## Problem set
1. In the ClickHouse SQL article below, which system table does the query for total data size read from?
2. Continue the ClickHouse SQL article below from the point where it stops.

Clickhouse — useful SQL queries and efficient querying techniques

Sairam Krish
4 min readSep 8, 2023

--

While using clickhouse as a OLAP database, at times, we spend lot of time in going through the official documentation to find the right function that suite our needs. We may have something in mind but translating that to how it’s done in Clickhouse may be time consuming.

Here we will try to capture some useful SQL snippets:

WITH statement & usage of Scalar

WITH (
SELECT arrayStringConcat(groupArray(host_name), ',') FROM system.clusters
WHERE cluster = 'cluster_name'
GROUP BY cluster
) as host_names
SELECT host_names
  • The above query showcases, WITH statement
  • It also uses Scalar value ( host_names in above case )
  • They WITH first part is the query and the second part is the variable name. The other way won’t work

Database size | Table size | Finding large tables

-- Total data size
select
sum(rows) as rows,
formatReadableSize(sum(bytes)) as disk_size,
formatReadableSize(sum(primary_key_bytes_in_memory)) as primary_keys_size,
any(engine) as engine,
sum(bytes) as bytes_size,
sum(primary_key_bytes_in_memory) as primary_key_bytes_in_memory_sum
from system.parts
where active
group by database
-- View top 10 tables by size
select parts.*,
columns.compressed_size,
columns.uncompressed_size,
columns.compression_ratio,
columns.compression_percentage
from (
select table,
formatReadableSize(sum(data_uncompressed_bytes)) AS uncompressed_size,
formatReadableSize(sum(data_compressed_bytes)) AS compressed_size,
round(sum(data_compressed_bytes) / sum(data_uncompressed_bytes), 3) AS compression_ratio,
round((100 - (sum(data_compressed_bytes) * 100) / sum(data_uncompressed_bytes)), 3) AS compression_percentage

from system.columns
group by table
) columns
right join (
select table,
sum(rows) as rows,
max(modification_time) as latest_modification,
formatReadableSize(sum(bytes)) as disk_size,
formatReadableSize(sum(primary_key_bytes_in_memory)) as primary_keys_size,
any(engine) as engine,
sum(bytes) as bytes_size,
sum(primary_key_bytes_in_memory) as primary_key_bytes_in_memory_sum
from system.parts
where active
group by database, table
) parts on columns.table = parts.table
order by parts.primary_key_bytes_in_memory_sum desc
LIMIT 10
;

Export and import table to AWS S3 in parquet format

-- export as parquet
INSERT INTO FUNCTION
s3(
'https://bucket-name.s3.amazonaws.com/clickhouse_backup/backup-2023_09_02_students.parquet',
'Parquet'
)

## Stored data
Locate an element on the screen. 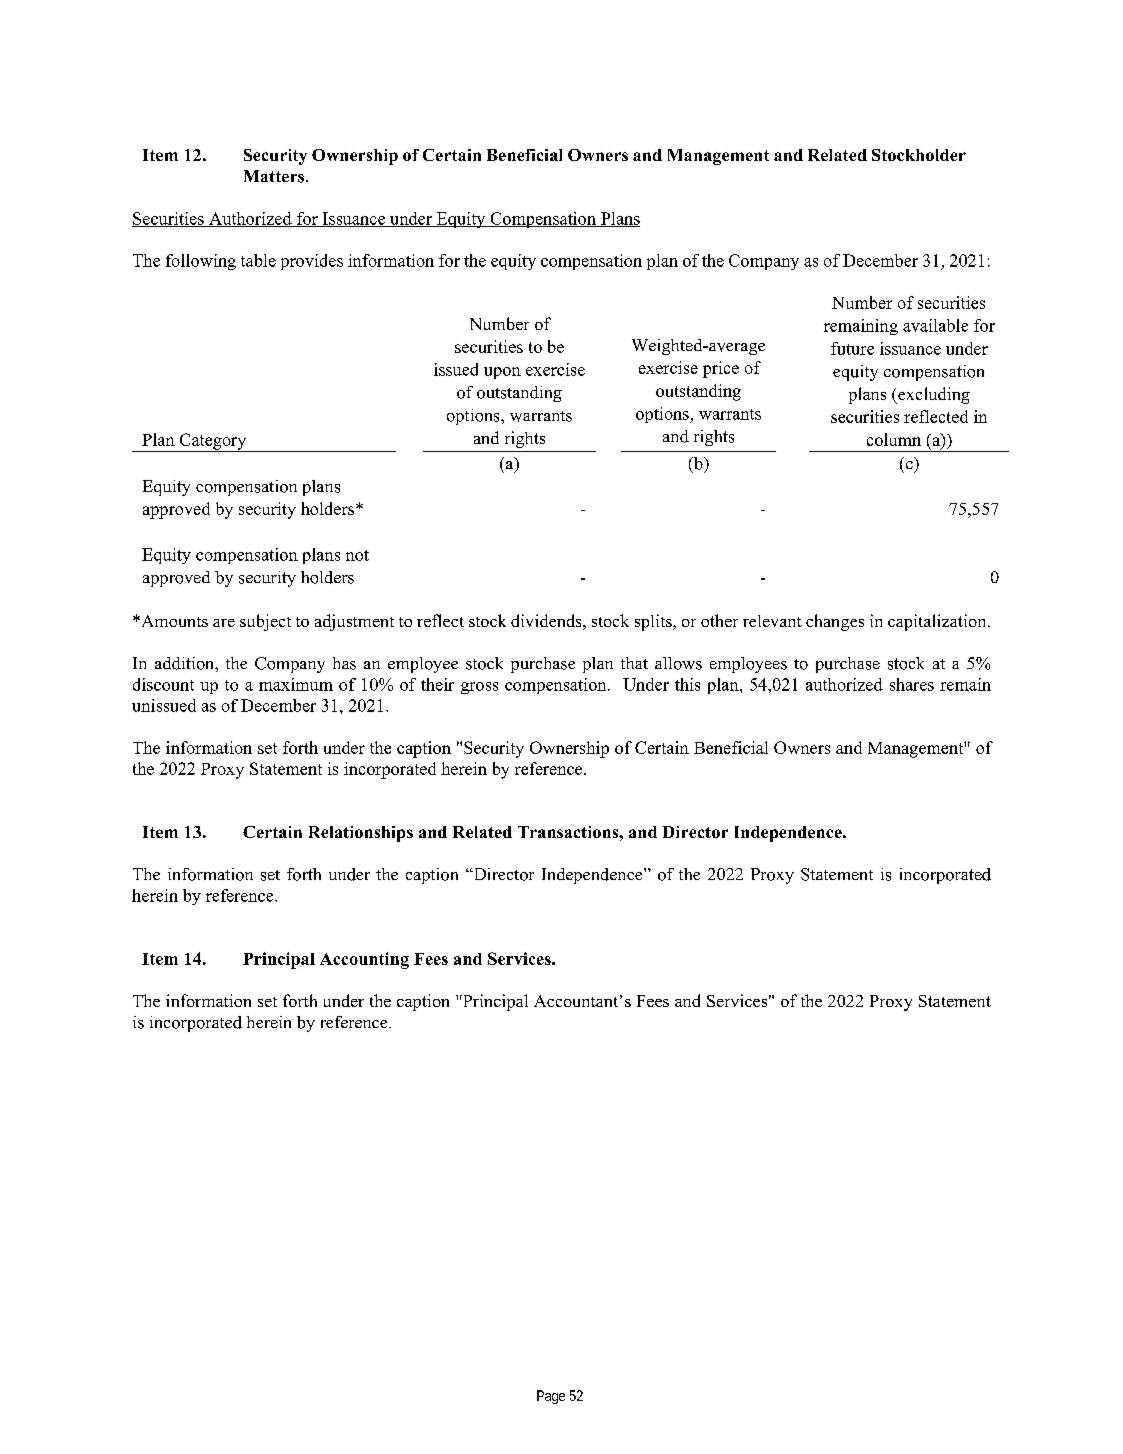 This screenshot has width=1123, height=1454. subject is located at coordinates (265, 622).
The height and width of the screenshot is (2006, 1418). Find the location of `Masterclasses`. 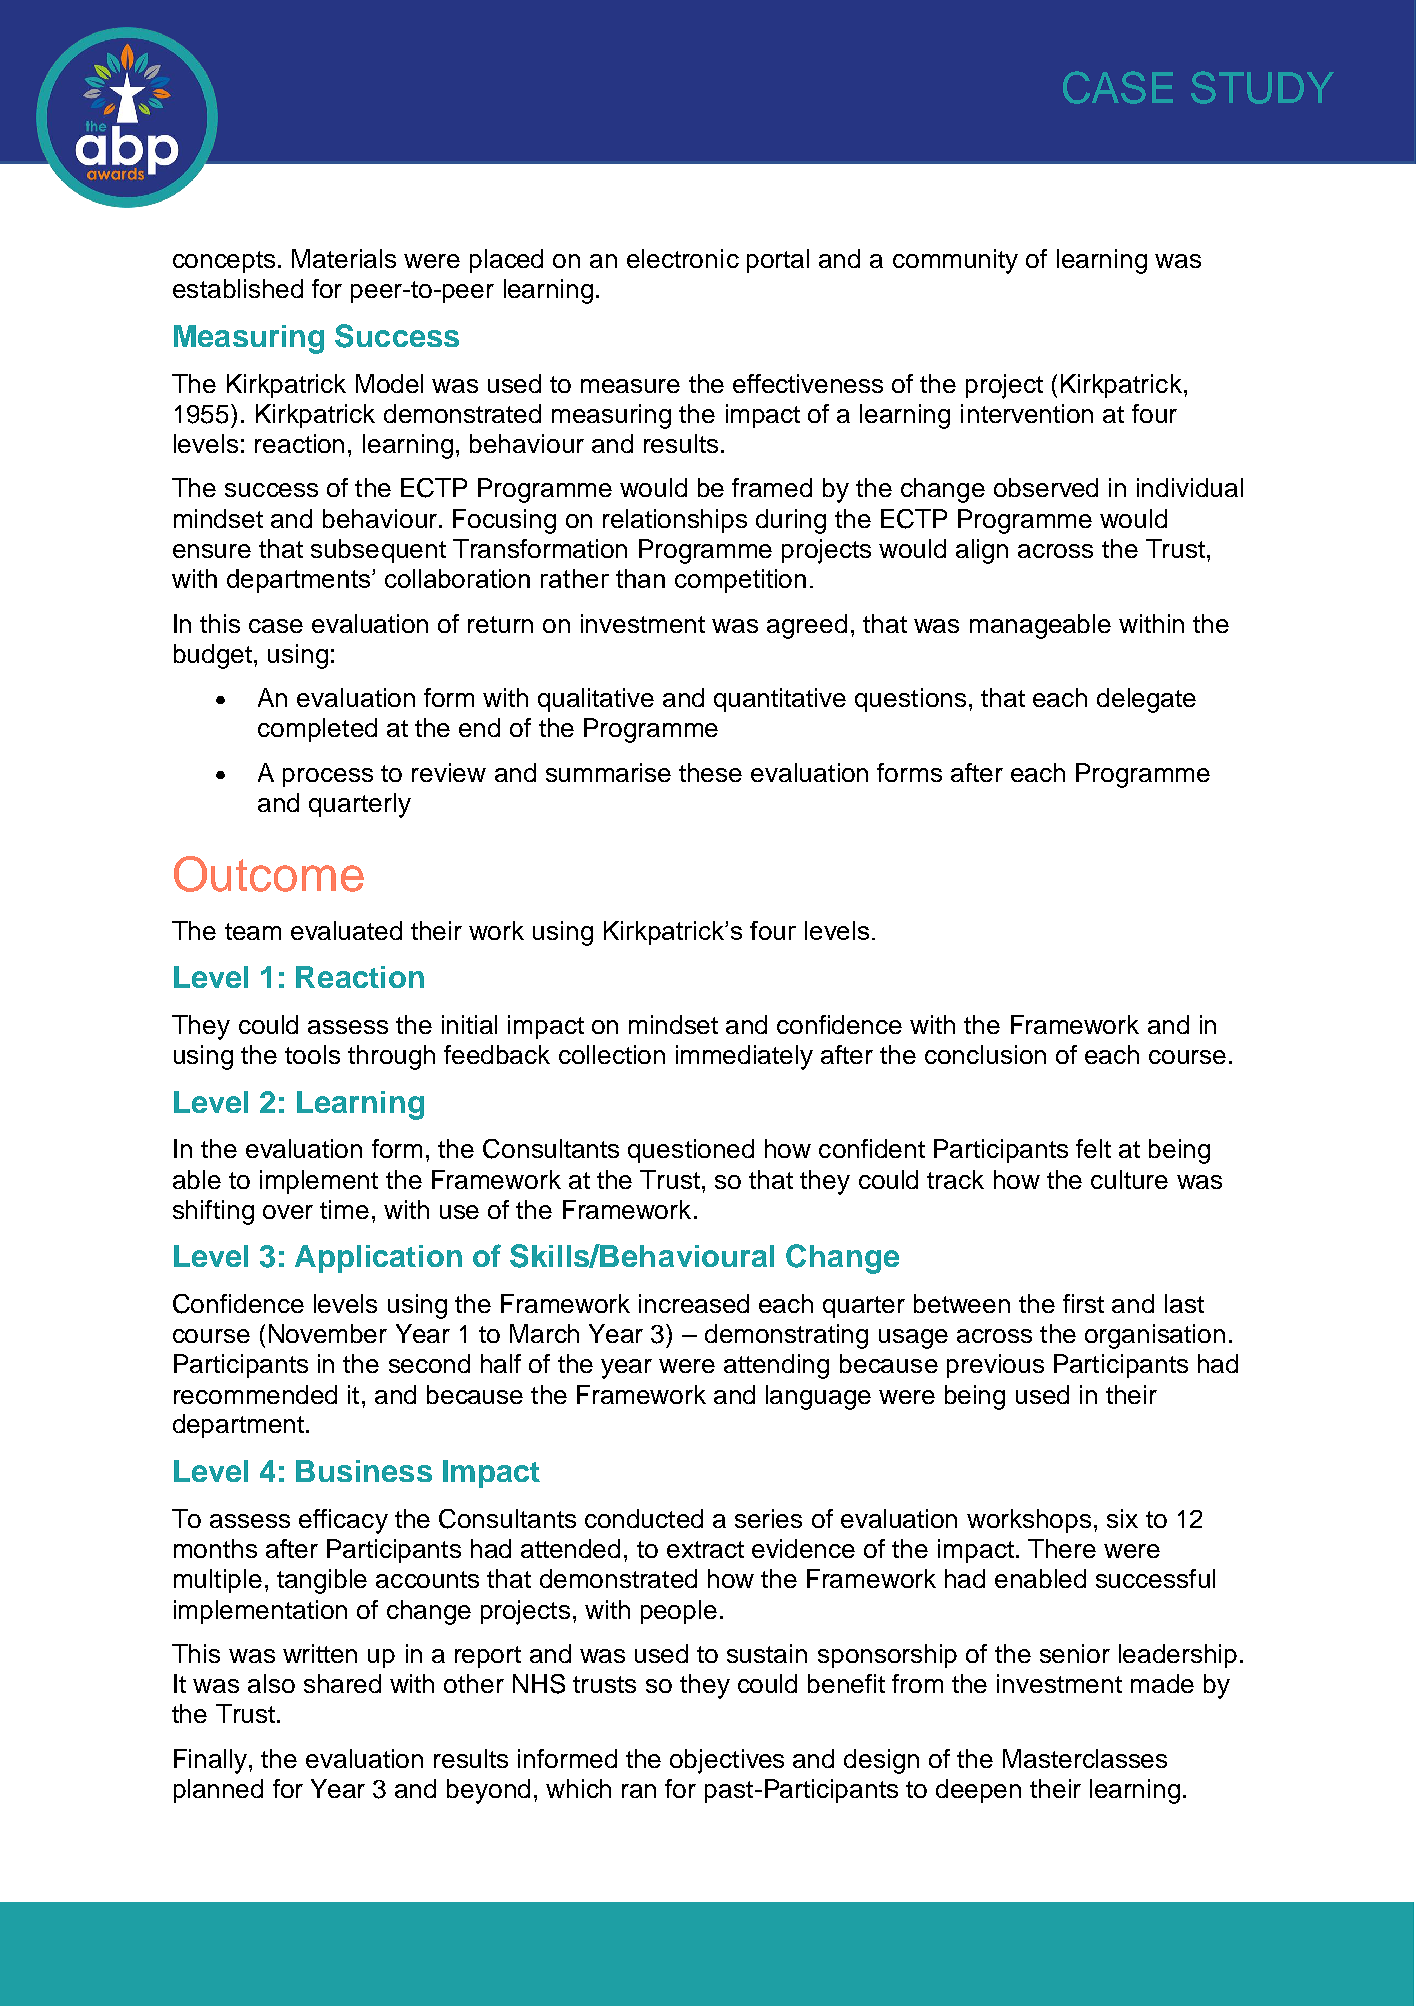

Masterclasses is located at coordinates (1085, 1758).
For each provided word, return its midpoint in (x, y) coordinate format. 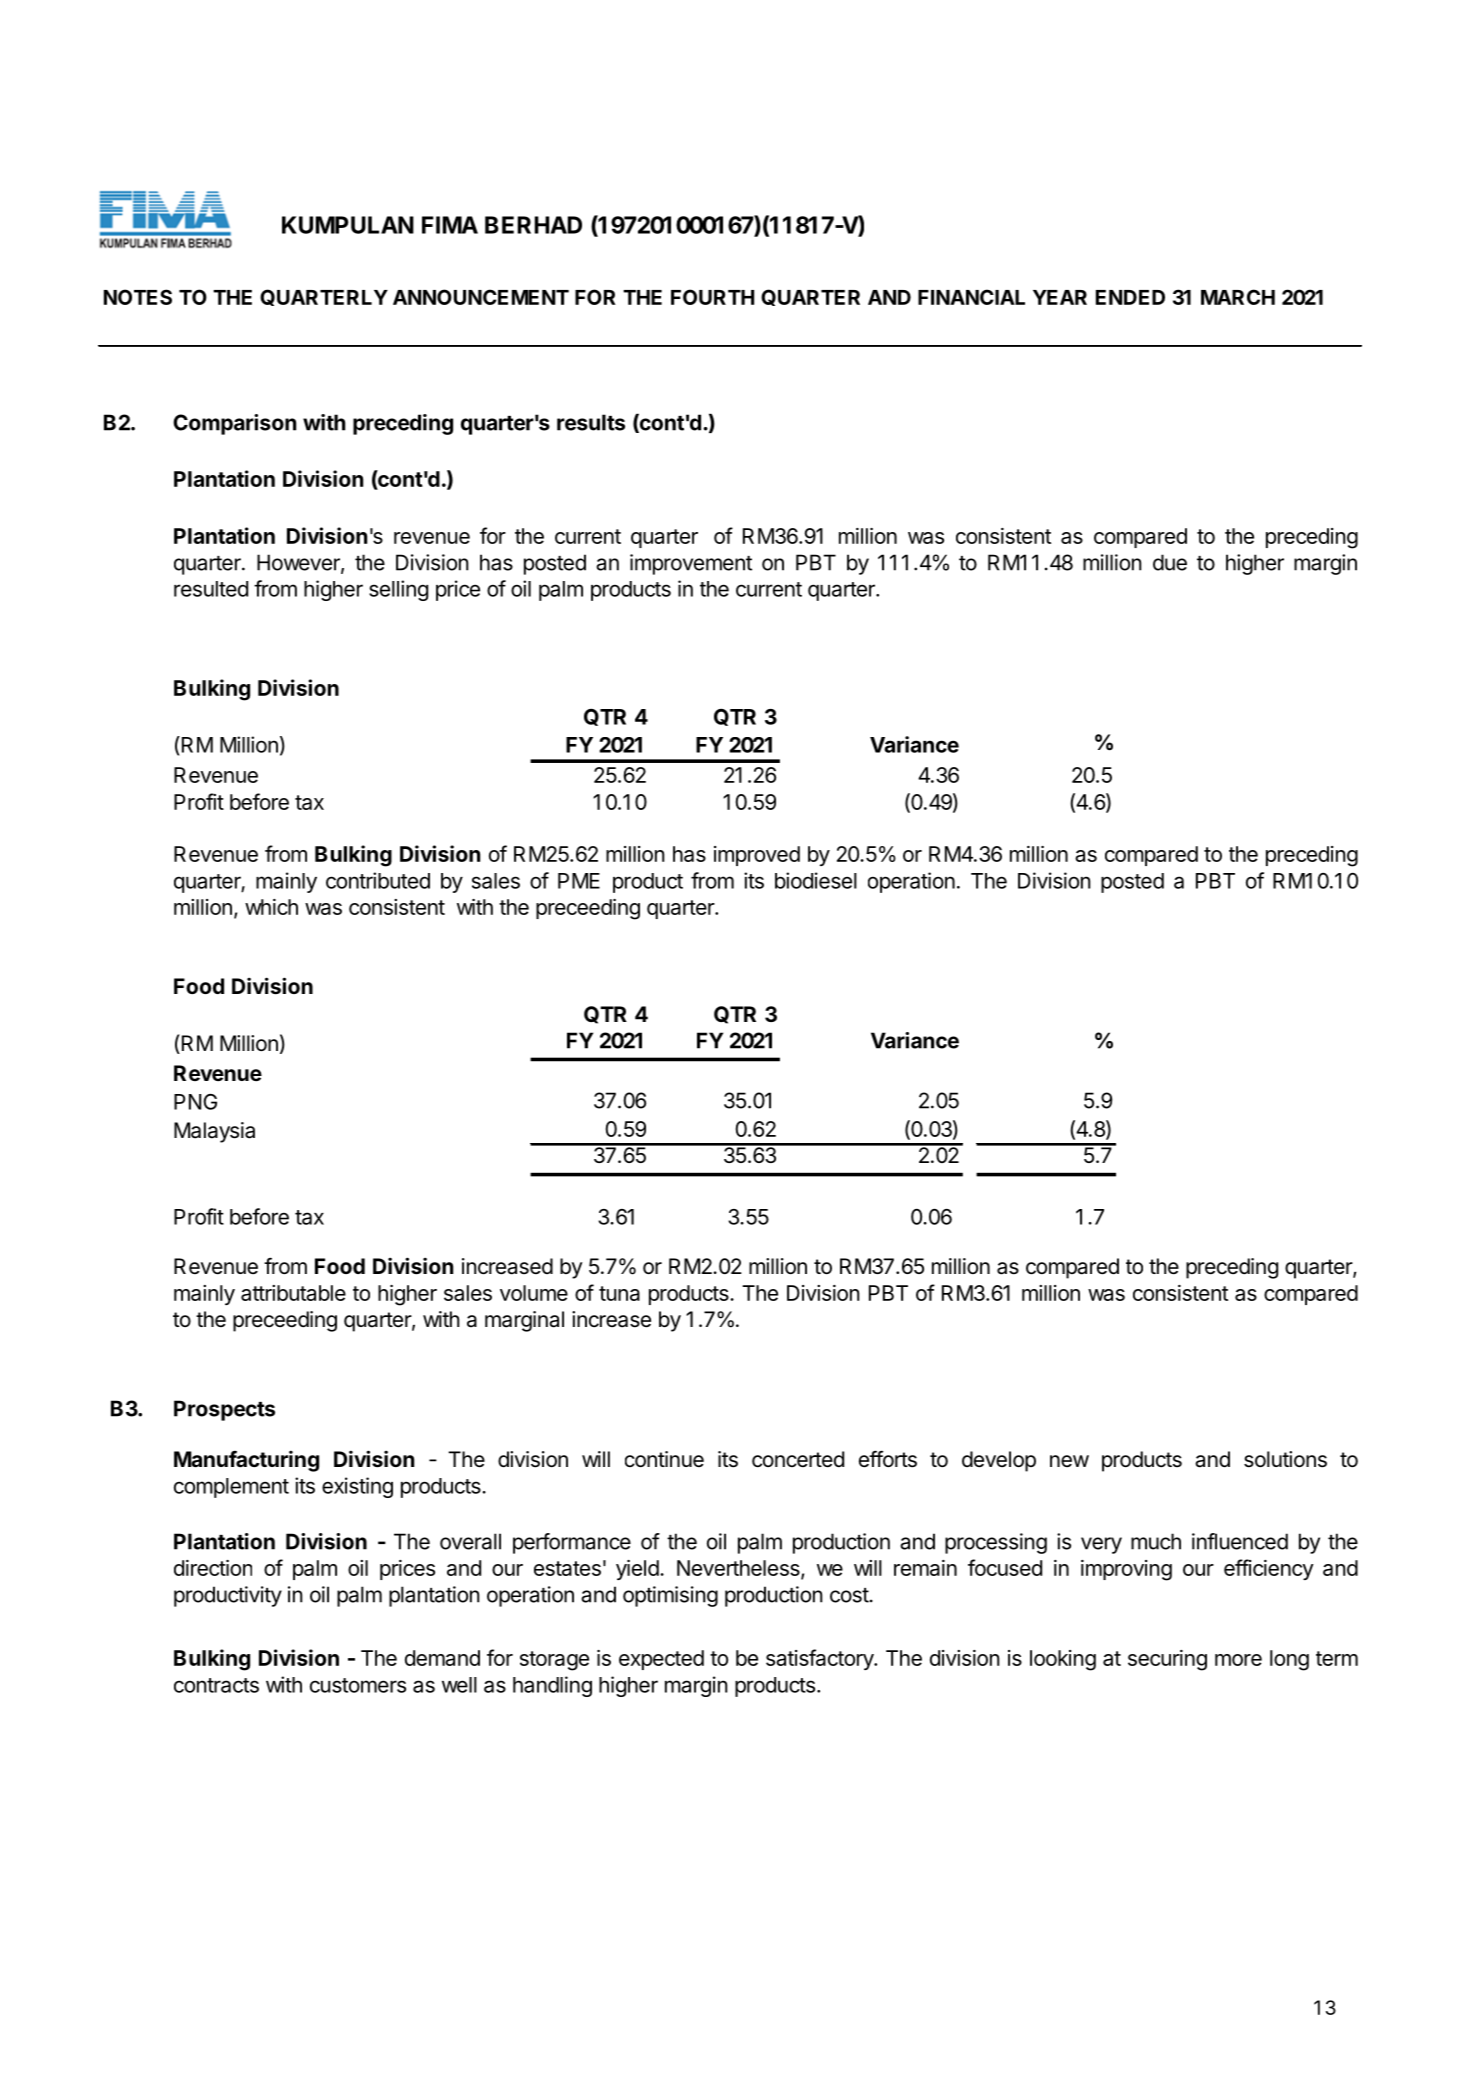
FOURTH (712, 297)
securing (1167, 1660)
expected (661, 1660)
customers (358, 1685)
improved (757, 856)
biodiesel (816, 880)
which (271, 907)
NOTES (138, 297)
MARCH (1238, 297)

## The replies
1. It reads from system.parts.

2.
SELECT * FROM students;

-- assumes students table already exists in destination
INSERT INTO students
SELECT * FROM
s3(
'https://bucket-name.s3.amazonaws.com/clickhouse_backup/backup-2023_09_02_students_parquet',
'Parquet'
);

Backup and restore schema alone

-- backup in async mode
BACKUP DATABASE default
ON CLUSTER 'my-cluster'
TO S3(
'https://bucket-name.s3.amazonaws.com/clickhouse_backup/backup-2023_09_02'
)
SETTINGS structure_only=true ASYNC;

-- status of async
-- replace id with the one from above
-- It may take a while based on number of tables
-- If things goes wrong, error would appear in table
SELECT
*
FROM system.backups
where id='2ab09f62-7797-41a0-b310-60f8af9f55ee'
FORMAT Vertical;

SET connect_timeout=3600;
RESTORE DATABASE default
ON CLUSTER 'my-cluster'
FROM S3(
'https://bucket-name.s3.amazonaws.com/clickhouse_backup/backup-2023_09_02'
) ASYNC;

-- status of async
-- replace id with the one from above
-- It may take a while based on number of tables
-- If things goes wrong, error would appear in table
SELECT
*
FROM system.backups
where id='2ab09f62-7797-41a0-b310-60f8af9f55ee'
FORMAT Vertical;

Details of table in a cluster

-- View all copies of this table what is persisted in all clickhouse nodes for this table
SELECT
hostname() AS h,
*
FROM
remote(
'chi-xxxx-xxxx-{0,1,2}-{0,1,2}',
db_name,
students_local
);


-- row count in different pods
SELECT
hostname() AS h,
count() AS c
FROM
remote(
'chi-xxxx-xxxx-{0,1,2}-{0,1,2}',
db_name,
students_local
);

Generator based streaming results

There are different language drivers for clickhouse. The technique mentioned here uses python’s clickhouse-driver. However the concept should be applicable in other language drivers as well.

client = Clickhouse.create_client()
row_iterator = client.execute_iter(
f"""
SELECT *
FROM large_table
""",
settings={'max_block_size': 100000},
)

for row in row_iterator:
print(row)

# disconnect after processing all the rows
# Since it's streaming, if we close the connection, it would end the stream abruptly
client.disconnect()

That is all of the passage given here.